Following mobile, Model Metrics said that engaging communities with social technologies is the second biggest cloud priority for enterprises.

“In addition to leveraging social technologies such as Facebook and Twitter to more closely engage with their communities, 60 percent of Model Metrics’ customers are exploring social enterprise technologies to improve employee collaboration. Enterprises are looking for guidance on how to turn this new paradigm of community engagement into business value using the cloud,” Model Metrics wrote in its report.

The need to transition any business process to the cloud ranked third. From compensation and supply chain management to customer facing retail systems, Model Metrics said, “the sky is the limit” when it comes to what enterprises are building in the cloud.

Custom apps built on cloud platforms continue to accelerate and touch new areas of business, like mobilizing customer-facing business processes, budget management and vertical industry apps.

Another business priority Model Metrics has identified is the need to design cloud business apps that drive adoption.

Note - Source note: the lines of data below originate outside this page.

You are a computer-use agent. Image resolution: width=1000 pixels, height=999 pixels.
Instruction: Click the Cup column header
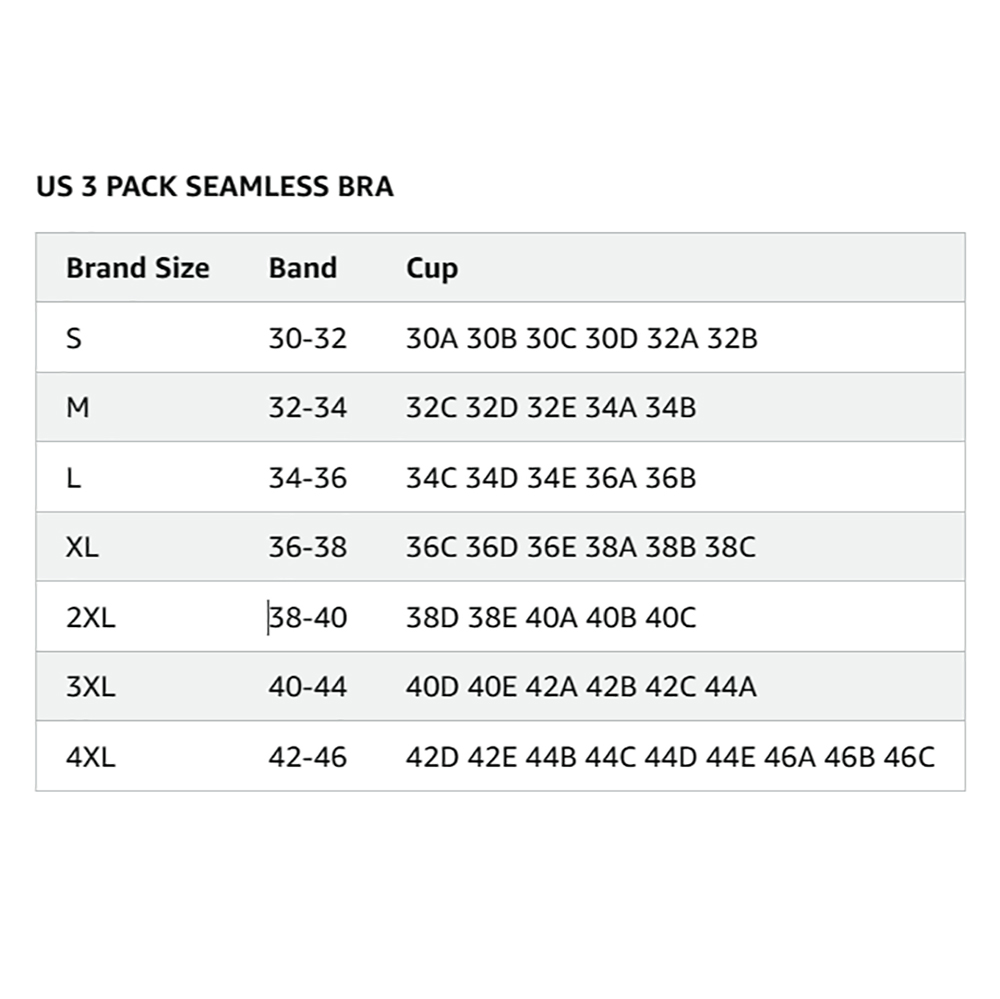[432, 268]
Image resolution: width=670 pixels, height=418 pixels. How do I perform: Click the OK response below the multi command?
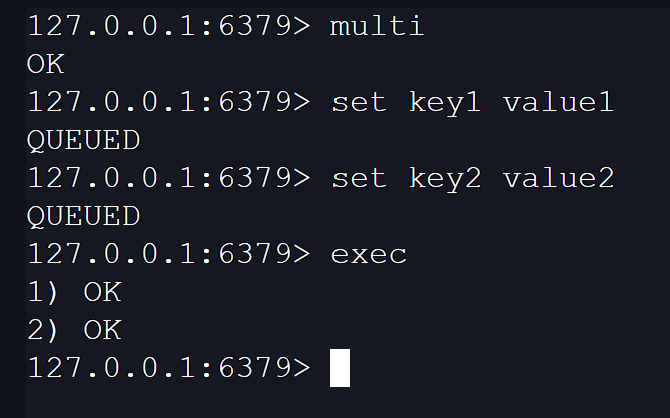[x=45, y=64]
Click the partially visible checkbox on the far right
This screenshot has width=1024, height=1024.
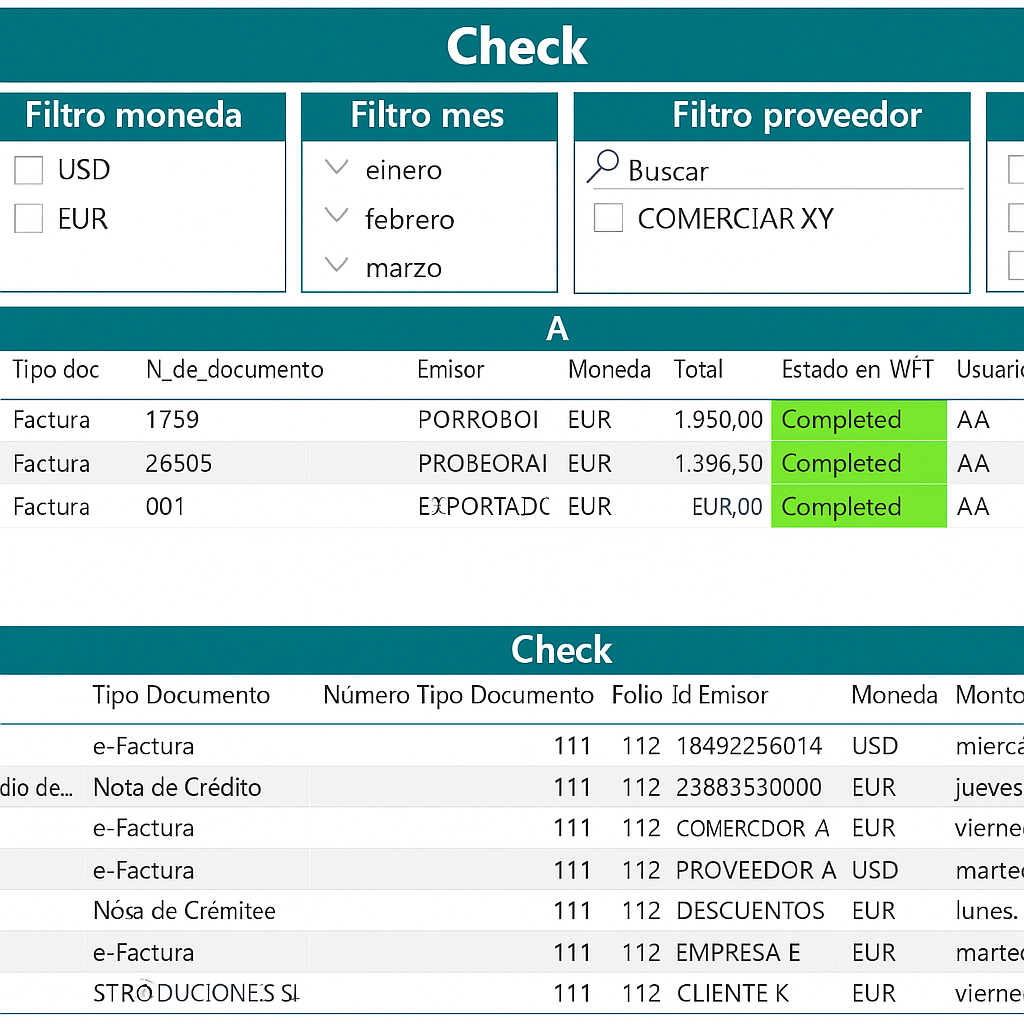(x=1015, y=170)
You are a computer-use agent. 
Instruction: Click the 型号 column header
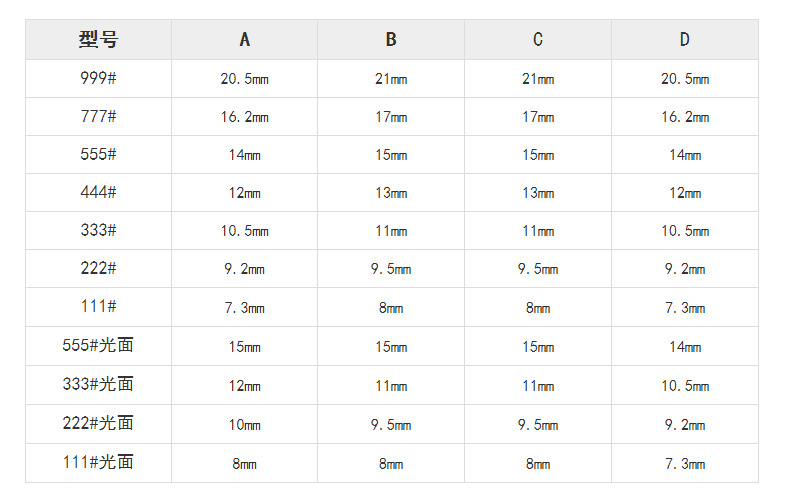coord(98,39)
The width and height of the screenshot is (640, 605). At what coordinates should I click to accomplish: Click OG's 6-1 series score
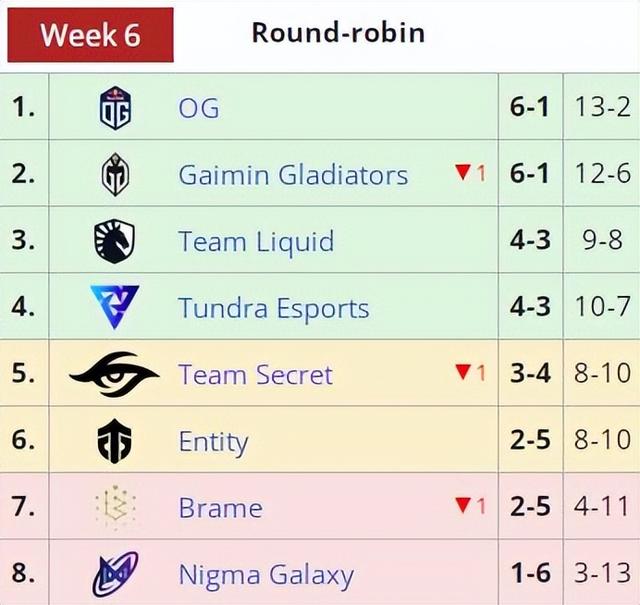coord(529,107)
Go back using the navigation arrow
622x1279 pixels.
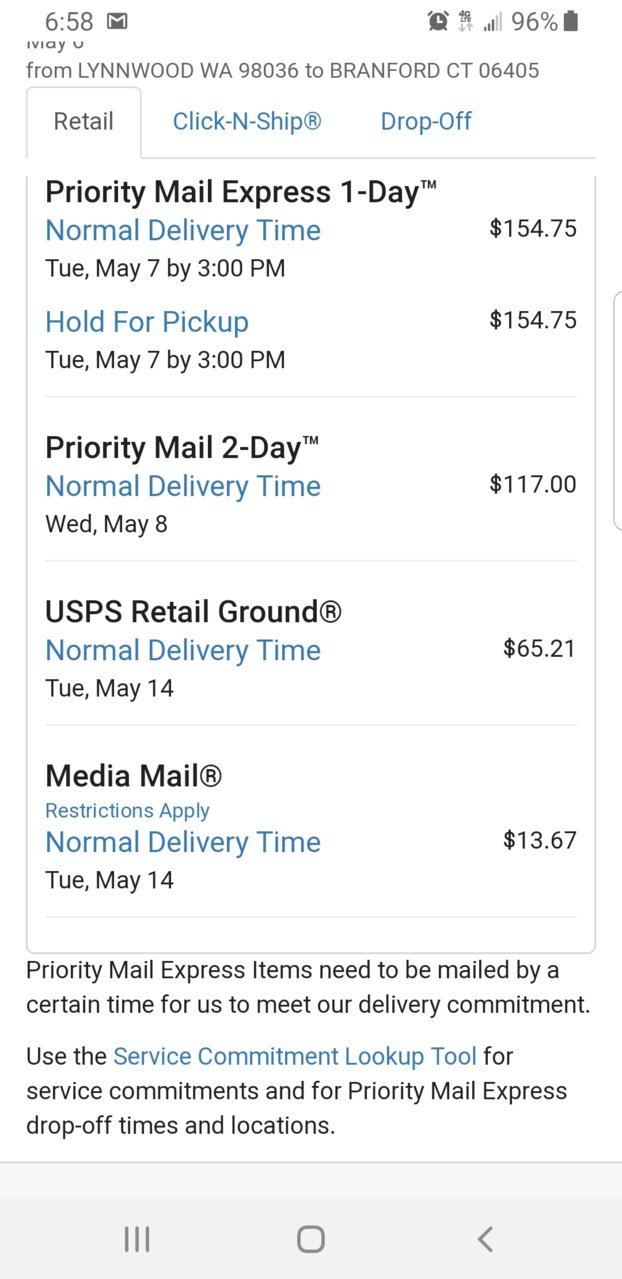(485, 1239)
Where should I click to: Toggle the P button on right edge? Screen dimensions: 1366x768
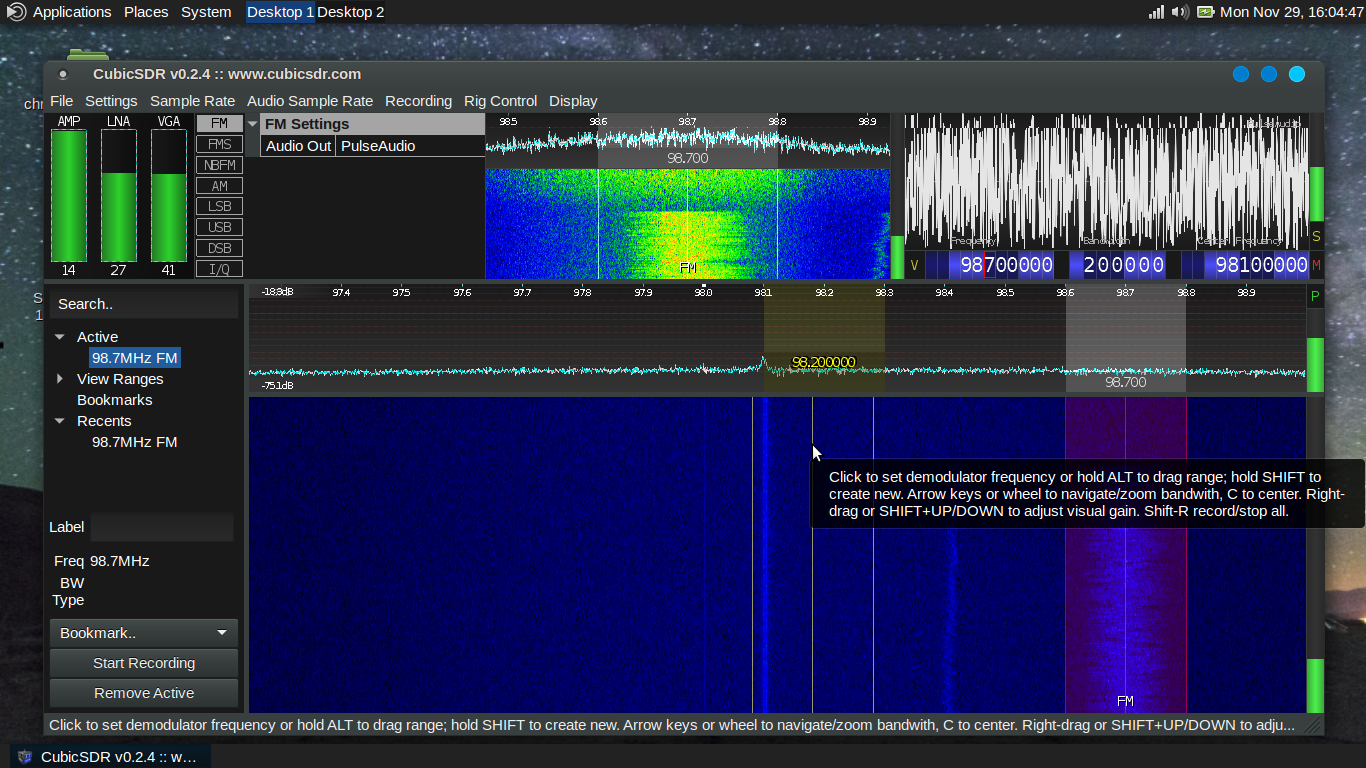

“Enterprises want customized business and customer-facing apps that reflect their brand and are designed for usability, especially when it comes to mobile apps,” Model Metrics wrote. “This requires new design methodologies specific to cloud user experience (UX) and user interface (UI).”

Model Metrics found that 80 percent of customers customize their UI and UX, including designing the most efficient clickstream for specific business processes.

And lastly, enterprise cloud customers want to deploy globally and customize locally, Model Metrics found.

Sixty percent of Model Metrics’ cloud deployments in 2011 have a global reach, double the amount from a year ago. That results in multinational enterprise adoption of the cloud and an increase in enterprise-wide use cases and feature multilanguage support, localization and customer and partner access from anywhere in the world.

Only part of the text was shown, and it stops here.